Should Rand Paul’s private views on religion be his own business? Maybe. But why should his lying about them be off-limits?

People can believe whatever they want. And Ayn Rand is a significant, if rather isolated, person in the intellectual history of the 20th century. Many people have read her best known novels. But by almost any definition she held numerous beliefs, really most of her beliefs, which in ordinary political discourse would be considered far outside the mainstream, extreme and in many cases simply bizarre. In any other political context the person you embrace as your favored philosopher or even the person who you’re a follower of … that person’s views are totally newsworthy. Totally ripe for scrutiny. If President Obama repeatedly and openly said he was a follower of Richard Dawkins, no one would pretend that it was somehow off-limits for his opponents to dig into Dawkins’ beliefs.

Why shouldn’t this apply to Rand Paul? It really does amount to special pleading. He gets to play by a political rulebook that applies to no one else in the country.

Late Update: TPM Reader MB wrote in the following. And I thought I’d append my answer because I think it’s a good question …

I’m no fan of Rand Paul, and far less a fan of Ayn Rand, but this seems to be putting too fine a point on it.
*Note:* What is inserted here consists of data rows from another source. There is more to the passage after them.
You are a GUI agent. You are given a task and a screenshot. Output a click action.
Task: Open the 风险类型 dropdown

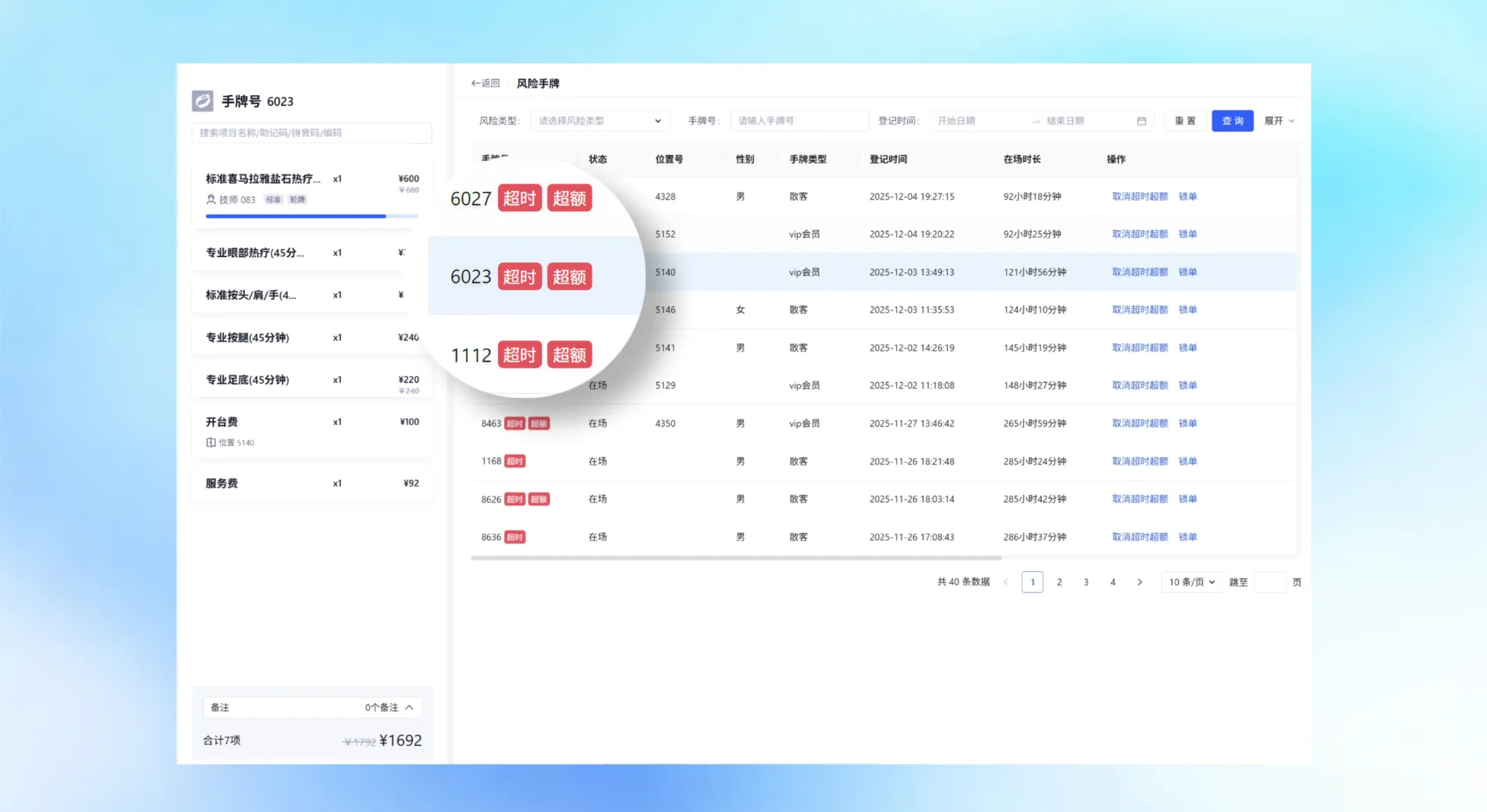pyautogui.click(x=599, y=121)
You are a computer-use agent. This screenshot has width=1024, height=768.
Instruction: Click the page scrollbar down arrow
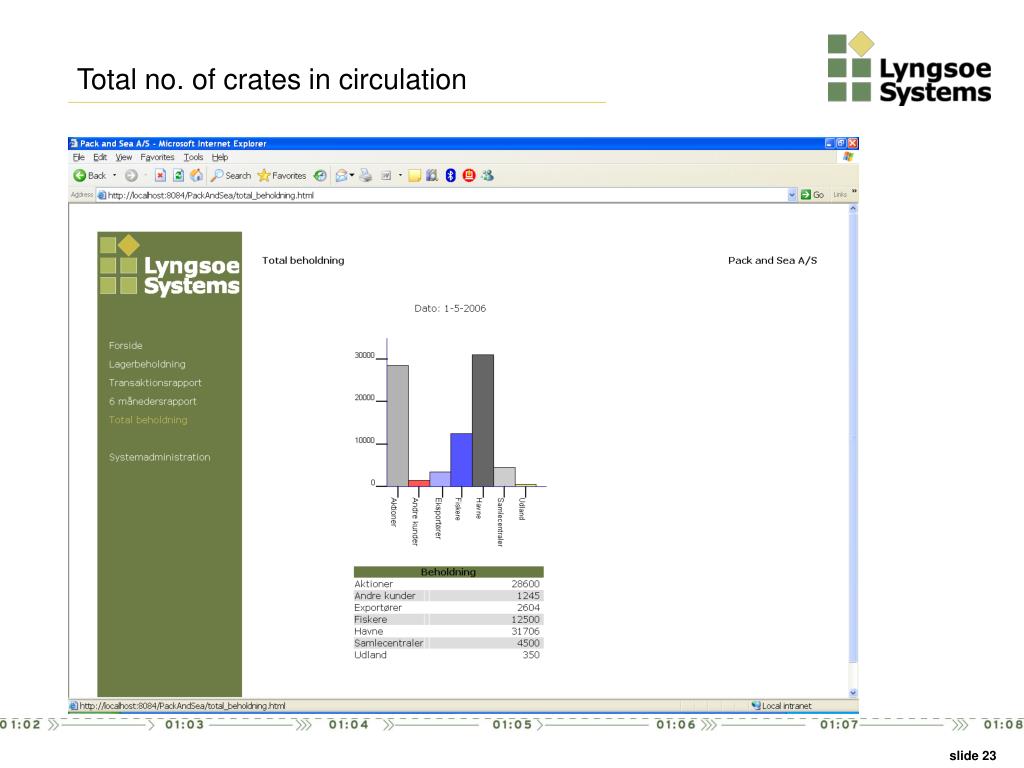pyautogui.click(x=853, y=692)
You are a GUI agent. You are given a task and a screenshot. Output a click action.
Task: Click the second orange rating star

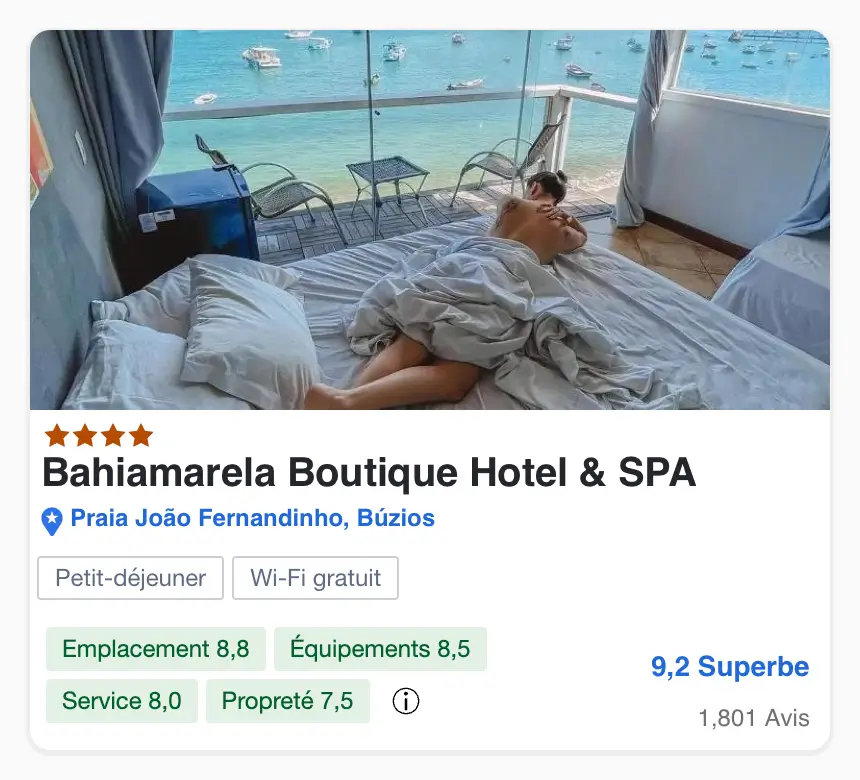85,435
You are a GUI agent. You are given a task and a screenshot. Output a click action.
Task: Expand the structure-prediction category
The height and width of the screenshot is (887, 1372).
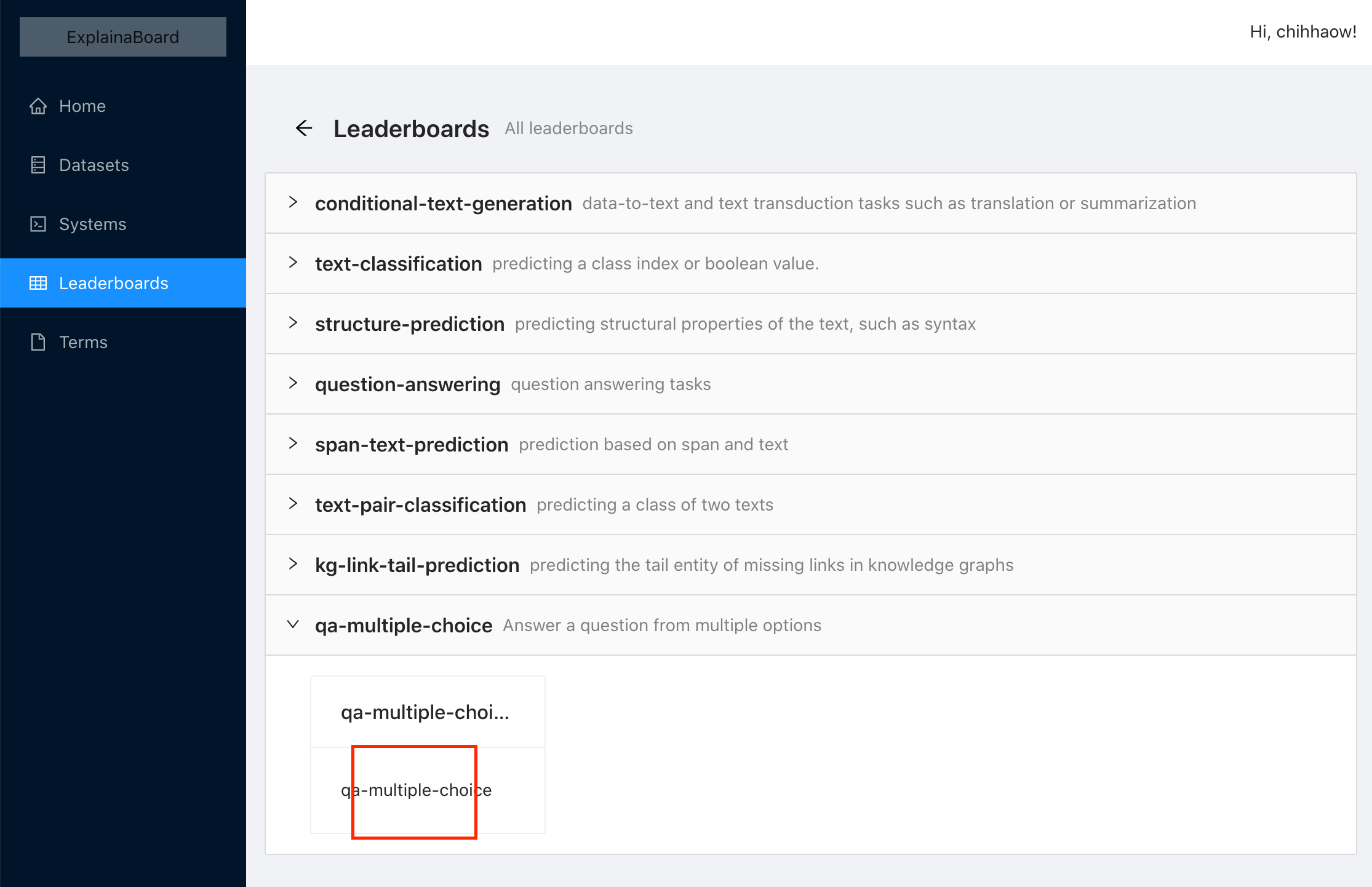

While approximately 99% of what Ayn Rand ever wrote was solipsistic nonsense, she did write an awful lot, not all of it related to altruism and Christianity. To say that it’s inconsistent to be a fan of Rand’s and be Christian is about like saying it’s inconsistent to be a fan of Richard Dawkins and be a Christian. (I’m a tremendous fan of his writing on evolutionary biology, but think his moral philosophy is blinkered. I’m also an observant Presbyterian.)

A reasonable question for him would be, it seems, “Ayn Rand decried altruism and was a stout atheist. Could you explain more of how you reconcile Christianity and Objectivism?” The fact that I think the two are incompatible (largely because Objectivism is a bunch of hooey that appeals to small minds regardless of faith) does not mean that a reasonable person might find inspiration from both.

And here’s my response …

I agree that it’s not impossible. And your Dawkins/Christianity point is an apt one. But as you note, it’s his core work as an evolutionary biologist you take to rather than his amateur endeavors as an advocate of atheism. It would hardly make any sense that you could be a Christian in conventional terms and also be a fan of his atheism advocacy. So yes, it’s certainly conceivable he could be both. But both her atheism and her worship, for lack of a better word, of power is profoundly anti-Christian. So while it’s definitely possible one could be both I think it would be well within the realm of reasonable to ask how he reconciled the two. And in the cartoonish and crass realm of 30 second TV ads, that’s what was behind Conway’s ad.